苜蓿丫纹夜蛾核多角体病毒（AcMNPV）ac78是最近被发现的杆状病毒核心基因，缺失该基因的病毒在感染的细胞中多粒包埋型病毒（M-ODV）的产生显著减少。生物信息学分析显示Ac78可能具有细胞色素C氧化酶活性。本项目拟以ac78为研究对象，应用分子生物学、免疫组织化学、免疫沉淀等技术和手段，原核表达并纯化Ac78，检测Ac78的酶活性；在野生型和ac78缺失型bacmid中分别构建p33补回型重组病毒，利用这些重组病毒分析Ac78与杆状病毒巯基氧化酶P33的关系；利用免疫沉淀和免疫共沉淀技术，确定Ac78和P33通过与病毒中的哪些蛋白相互作用来行使功能，探讨AcMNPV中与M-ODV形成相关的可能的二硫键形成还原通路。深入研究Ac78参与M-ODV形成的分子机制对揭示杆状病毒的复制与侵染机制具有重要意义，也为更好地利用杆状病毒防治害虫和构建遗传改良基因工程杆状病毒提供重要的理论依据。

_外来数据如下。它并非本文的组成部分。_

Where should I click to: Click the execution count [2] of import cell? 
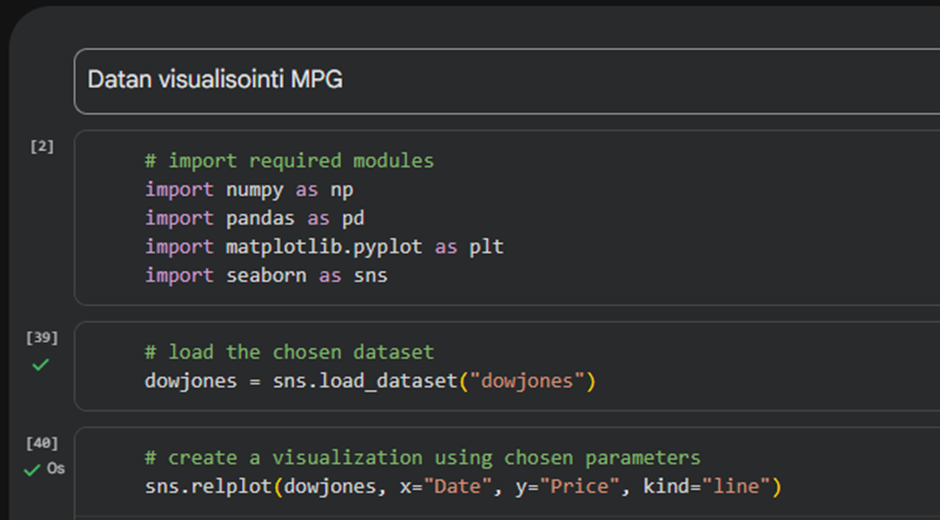point(42,146)
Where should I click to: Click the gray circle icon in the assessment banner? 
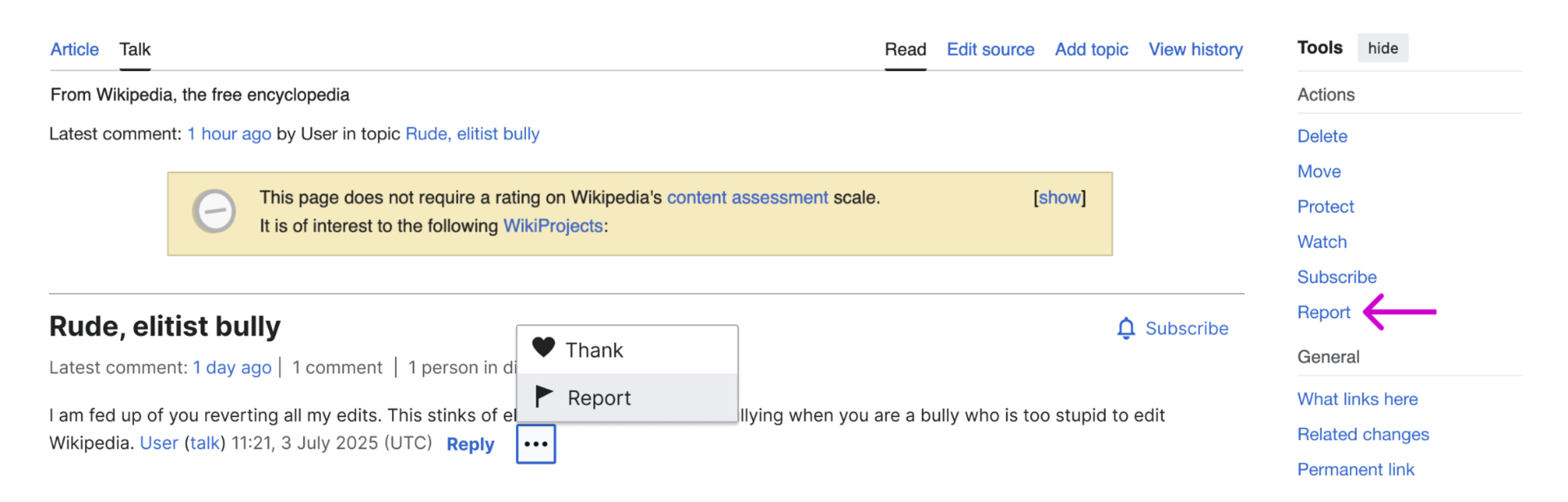(214, 211)
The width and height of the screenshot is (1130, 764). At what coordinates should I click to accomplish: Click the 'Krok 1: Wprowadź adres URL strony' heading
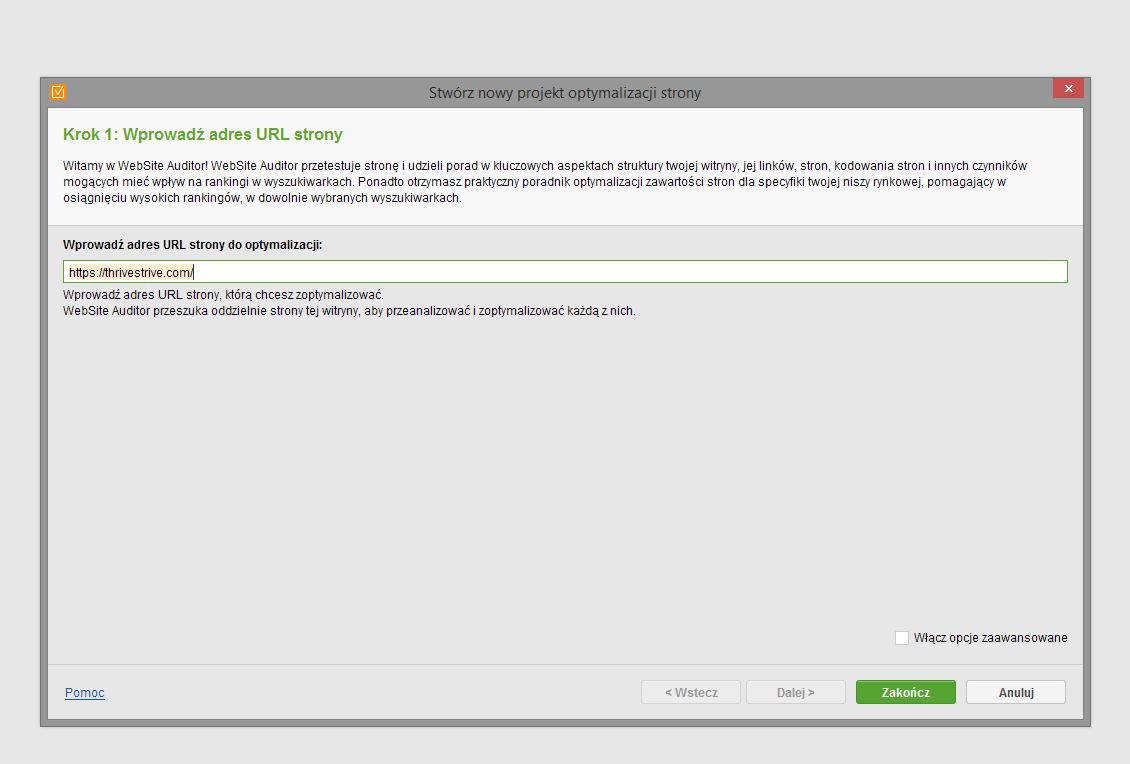tap(203, 134)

苜蓿丫纹夜蛾核多角体病毒(AcMNPV) ac78是杆状病毒核心基因，我们前期研究发现，缺失该基因的病毒在感染的细胞中多粒包埋型病毒粒子M-ODV的产生显著减少，且不能在敏感宿主的中肠中建立初始感染；生物信息学分析表明，Ac78含有一个可能的细胞色素C氧化酶N端功能区，并且该区域已被证明在感染性芽生型病毒粒子BV和M-ODV的形态发生中具有重要作。推测Ac78具有细胞色素C氧化酶活性，并以氧化酶的形式参与M-ODV的形态发生。本项目通过构建Ac78的原核表达质粒，在大肠杆菌中成功获得可溶性表达，纯化Ac78，使用纯化细胞色素C氧化酶活性测定试剂盒检测Ac78的氧化酶活性，结果呈阴性，表明Ac78可能不具有细胞色素C氧化酶活性。对Ac78关键氨基酸位点的研究发现，Ac78 D4、P6、P20、D27、L78、Y82、V85和I86对于感染性BV和M-ODV的有效产生不是必需的，而R9和K22对于感染性BV和M-ODV的有效产生是必需的。在野生型AcMNPV bacmid (bMON14272)和ac78缺失型bacmid (bAc78KO)中分别补回一份C端带FLAG标签且在自身启动子控制下的p33，成功构建了重组病毒vAcWT:ac92FLAG和vAc78KO:ac92FLAG，测定比较两者中带FLAG标签的P33的巯基氧化酶活性，平均kcat值分别为81/min和86/min，并无明显差异，表明Ac78可能不影响P33的巯基氧化酶活性。此外，在研究过程中发现，AcMNPV orf111 (ac111)参与了AcMNPV的口服感染过程，并且该过程具有宿主依赖性。. 综上所述，本项目深入研究了Ac78的作用机制，解析了Ac78关键氨基酸的功能，对揭示杆状病毒的复制与侵染机制具有重要意义，也为更好地利用杆状病毒防治害虫和构建遗传改良基因工程杆状病毒提供重要的理论依据。